Grandpa Kerns lives a half mile up the hill, right at the end of the road. There are no houses between his and ours. Traffic is a rarity, unless it's one of us; and Grandpa, being a lonely widower, always welcomes company to break up his dull days. To entice grandkids to drop in, he keeps his freezer stocked with ice cream and Popsicles, and his cupboard packed with cookies. Kids love to visit, and he loves to have them.
To encourage frequent visits, I allow the kids to learn to drive when still very young. I teach them in a vehicle having power steering, power brakes, and an automatic transmission. I sit next to them to help and coach them for several weeks until I feel comfortable with their skill level and reaction time. Then I turn them loose for solo trips to Grandpa's.
Eight-year old Danny thus says, "Can I go up to Grandpa's?"
Four-year old Ivy blurts out, "I want to go, too."
Permission being granted, two tiny children jump into a big station wagon and take themselves up to see Grandpa.
All the kids have learned to drive this way, and all have proven to be completely safe and responsible once they've gotten the hang of driving.
The only mishap occurred while Heidi was still in training with me sitting beside her. Aaron was also in the front seat, sitting forward on the edge, and watching out the front window.
As she came down the hill, someone said, "Slow down for the driveway."
Being unused to how quickly power brakes grab hold, Heidi pressed the pedal down too hard. Aaron's head, already fairly close to the windshield, crashed into the glass. He was uninjured, but that half of the windshield was instantly transformed into a mass of spider-web cracks that were impossible to see through.

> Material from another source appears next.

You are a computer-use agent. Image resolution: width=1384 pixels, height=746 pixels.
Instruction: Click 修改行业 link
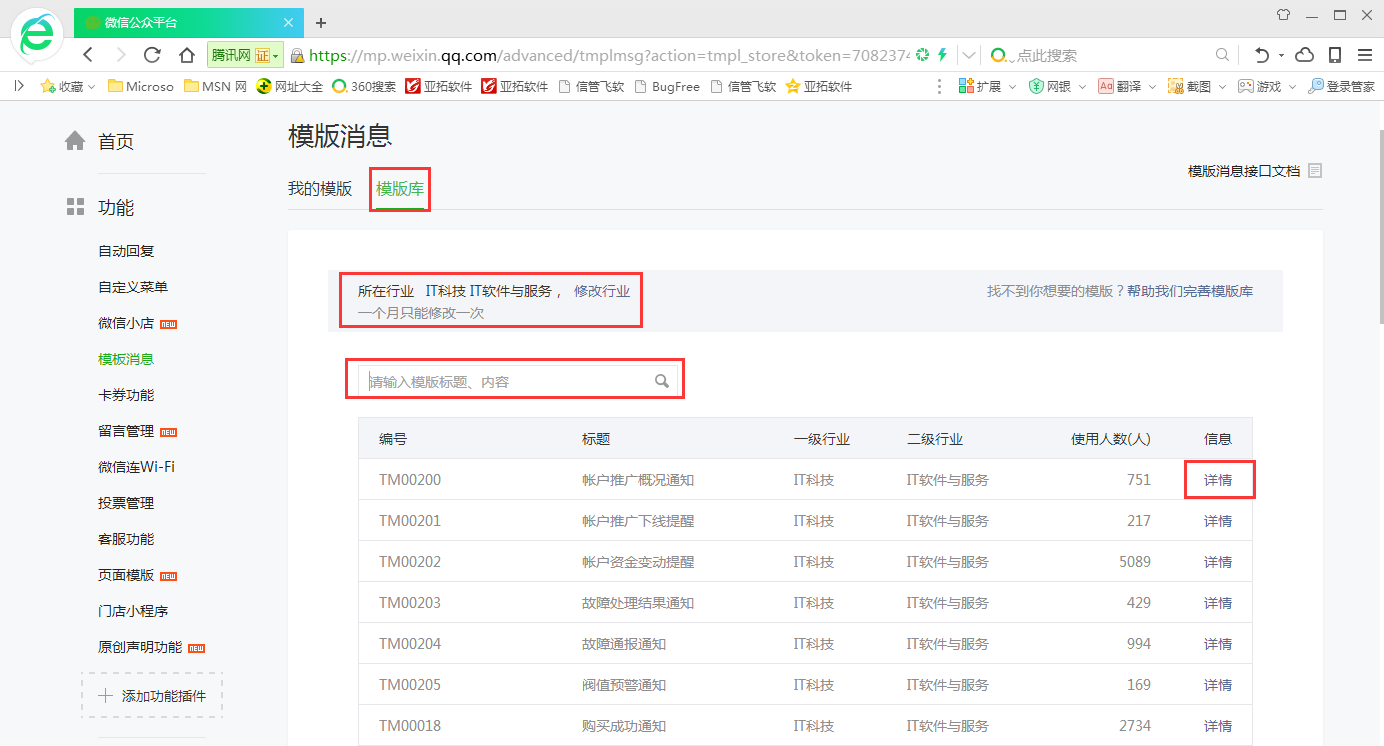point(602,291)
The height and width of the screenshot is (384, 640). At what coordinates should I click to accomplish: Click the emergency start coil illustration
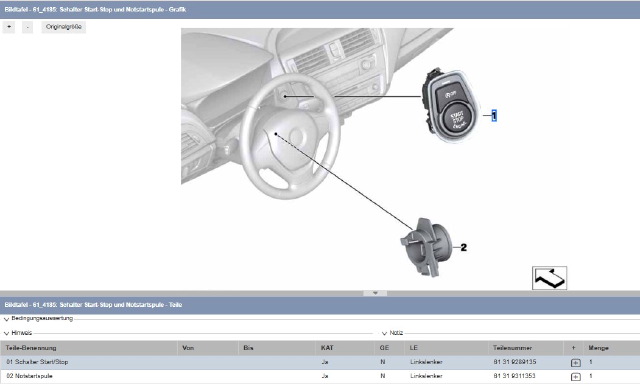[x=426, y=247]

That was the first time the windshield had to be replaced on the station wagon. The second time was when Amy picked up Amber, the Jersey cow, as Amy sped down our gravel road one night. Amber had recently calved, and I had allowed her to stay with her calf by the haystacks. That gave her access to the road. Amy was unaware of this arrangement and was not expecting a cow to be in her line of fire. The impact broke the right headlight, lifted Amber onto the hood, spider-webbed the windshield again, and slid her back off the right side of the car, bruised but apparently uninjured.